(Your objective): Nothing but the lines from the one containing "[Iniziativa globale per l'infanzia] (206, 99)" through the one containing "Mua hang: 0888.127.128 (153, 2503)", both included, should be given again, each exactly as written below.

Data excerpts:
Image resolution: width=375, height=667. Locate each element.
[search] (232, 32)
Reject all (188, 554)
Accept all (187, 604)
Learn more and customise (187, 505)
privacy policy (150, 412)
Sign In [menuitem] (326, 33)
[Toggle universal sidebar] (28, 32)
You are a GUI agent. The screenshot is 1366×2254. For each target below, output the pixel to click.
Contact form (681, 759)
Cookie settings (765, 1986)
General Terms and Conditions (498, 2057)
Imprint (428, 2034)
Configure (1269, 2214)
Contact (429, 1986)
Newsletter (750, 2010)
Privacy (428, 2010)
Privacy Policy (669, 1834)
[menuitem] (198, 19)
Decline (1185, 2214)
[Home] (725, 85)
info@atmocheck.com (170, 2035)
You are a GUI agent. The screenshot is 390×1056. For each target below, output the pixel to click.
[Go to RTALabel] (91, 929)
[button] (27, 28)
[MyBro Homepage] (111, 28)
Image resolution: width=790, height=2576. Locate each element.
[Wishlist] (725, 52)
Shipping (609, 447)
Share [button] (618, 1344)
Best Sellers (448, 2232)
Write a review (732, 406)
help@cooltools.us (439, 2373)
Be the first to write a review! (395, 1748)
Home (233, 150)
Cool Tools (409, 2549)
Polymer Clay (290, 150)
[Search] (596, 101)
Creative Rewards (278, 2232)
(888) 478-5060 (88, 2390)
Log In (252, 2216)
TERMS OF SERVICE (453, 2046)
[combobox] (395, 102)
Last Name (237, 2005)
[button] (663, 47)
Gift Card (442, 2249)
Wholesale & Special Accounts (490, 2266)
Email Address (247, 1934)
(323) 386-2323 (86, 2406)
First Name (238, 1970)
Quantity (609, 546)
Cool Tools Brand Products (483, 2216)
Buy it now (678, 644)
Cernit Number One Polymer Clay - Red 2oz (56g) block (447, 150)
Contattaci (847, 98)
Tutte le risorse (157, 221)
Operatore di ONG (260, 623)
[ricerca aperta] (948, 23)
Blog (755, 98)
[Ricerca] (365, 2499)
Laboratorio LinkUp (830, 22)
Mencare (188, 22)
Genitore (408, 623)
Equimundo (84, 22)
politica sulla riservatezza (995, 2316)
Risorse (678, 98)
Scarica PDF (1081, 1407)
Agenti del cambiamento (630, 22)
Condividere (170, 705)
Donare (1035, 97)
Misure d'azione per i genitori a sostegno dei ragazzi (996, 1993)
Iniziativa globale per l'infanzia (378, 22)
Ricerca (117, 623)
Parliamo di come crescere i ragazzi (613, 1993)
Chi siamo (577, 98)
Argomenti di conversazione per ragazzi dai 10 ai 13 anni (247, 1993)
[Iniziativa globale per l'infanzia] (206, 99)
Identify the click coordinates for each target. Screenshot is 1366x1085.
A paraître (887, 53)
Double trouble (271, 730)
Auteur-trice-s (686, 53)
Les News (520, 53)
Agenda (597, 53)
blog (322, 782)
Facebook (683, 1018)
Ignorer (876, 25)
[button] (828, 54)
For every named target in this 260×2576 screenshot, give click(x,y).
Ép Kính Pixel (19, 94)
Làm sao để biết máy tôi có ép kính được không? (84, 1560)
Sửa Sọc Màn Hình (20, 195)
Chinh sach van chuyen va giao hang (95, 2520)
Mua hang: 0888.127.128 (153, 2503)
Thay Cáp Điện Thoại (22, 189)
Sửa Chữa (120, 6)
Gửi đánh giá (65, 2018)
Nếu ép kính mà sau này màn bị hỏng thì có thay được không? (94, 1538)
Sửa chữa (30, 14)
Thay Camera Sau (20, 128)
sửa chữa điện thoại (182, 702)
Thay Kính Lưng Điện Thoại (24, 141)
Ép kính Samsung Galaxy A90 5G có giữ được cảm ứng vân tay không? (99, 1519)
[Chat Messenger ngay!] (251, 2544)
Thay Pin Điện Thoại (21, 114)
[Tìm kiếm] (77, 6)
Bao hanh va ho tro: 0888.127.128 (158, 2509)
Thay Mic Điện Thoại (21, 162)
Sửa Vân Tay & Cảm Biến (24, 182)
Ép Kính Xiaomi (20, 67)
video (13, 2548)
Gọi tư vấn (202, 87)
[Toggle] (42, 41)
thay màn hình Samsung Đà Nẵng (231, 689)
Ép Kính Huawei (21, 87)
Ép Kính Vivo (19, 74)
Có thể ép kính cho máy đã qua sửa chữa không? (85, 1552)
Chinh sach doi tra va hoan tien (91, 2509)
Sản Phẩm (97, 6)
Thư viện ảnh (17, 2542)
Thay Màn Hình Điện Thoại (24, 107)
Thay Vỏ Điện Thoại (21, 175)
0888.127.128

(Your solution):
[Iniziativa globale per l'infanzia] (206, 99)
Identify the click coordinates for each target. Screenshot is 1366x1085.
A paraître (887, 53)
Double trouble (271, 730)
Auteur-trice-s (686, 53)
Les News (520, 53)
Agenda (597, 53)
blog (322, 782)
Facebook (683, 1018)
Ignorer (876, 25)
[button] (828, 54)
For every named target in this 260×2576 screenshot, give click(x,y).
Ép Kính Pixel (19, 94)
Làm sao để biết máy tôi có ép kính được không? (84, 1560)
Sửa Sọc Màn Hình (20, 195)
Chinh sach van chuyen va giao hang (95, 2520)
Mua hang: 0888.127.128 (153, 2503)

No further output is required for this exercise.